In essence, this legislation requires that data collection is limited to that which is strictly necessary, and that appropriate levels of security are implemented. If breaches take place, administrative fines of up to 4% of annual global turnover, or €20 million can be imposed. So ensuring data is handled properly and is secure against breaches is crucial for avoiding costly fines.
The EU is not alone in its push for tighter protections. California, the home of Silicon Valley, also passed legislation on data privacy in 2018. It bound companies holding data on over 50,000 individuals to standards which are not too dissimilar to those of the GDPR.
In the wake of this legislation, it’s unsurprising that a debate over tighter nation-wide data protection standards is emerging in the US. Because of this, data protection legislation is likely to hold significance, regardless of the jurisdiction operated in.
How data impacts brand image
The tightening of data protection legislation hasn’t just emerged out of nowhere; it is the direct product of the erosion of customer trust in how organizations handle their data. People care about privacy and actively chose products and services based on this; research by KPMG highlighted that 55% of consumers have decided against buying something online due to privacy concerns.
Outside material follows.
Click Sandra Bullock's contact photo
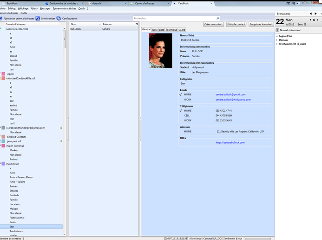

What’s more, 59% of companies who have experienced a breach reported a moderate to strong long-term negative effect on their business. So while the large fines for data breaches may have grabbed the headlines, the longer-term damage to brand image could be even more damaging.
The increased scrutiny over data protection doesn’t necessarily pose a threat for businesses – it can actually be considered an opportunity. A Deloitte study demonstrated that 80% of consumers were more likely to purchase from a company they perceived as protecting their privacy.
Ethics and legal obligation aside, taking a clear stance on data handling, it seems, is now a highly effective marketing tactic. Apple’s success in incorporating privacy into its brand image demonstrates this clearly. Though the company has faced criticism for its recent lack of innovation, its commitment to privacy has allowed the company to carve out a USP and maintain a strong brand image.
Transparency always wins
Most companies can’t receive the same levels of publicity Apple gained in its high-profile court battle with the FBI over consumer privacy. But raising the topic of data security and understanding its importance is within every company’s grasp.
An enduring commitment to privacy offers huge opportunity for businesses, and shouldn’t require extra effort – in essence, you are just making the internal values and policies that govern your business practice accessible to the public. Remember that transparency is fundamental to building customer trust; showcasing the strength of your convictions towards privacy is a great place to start.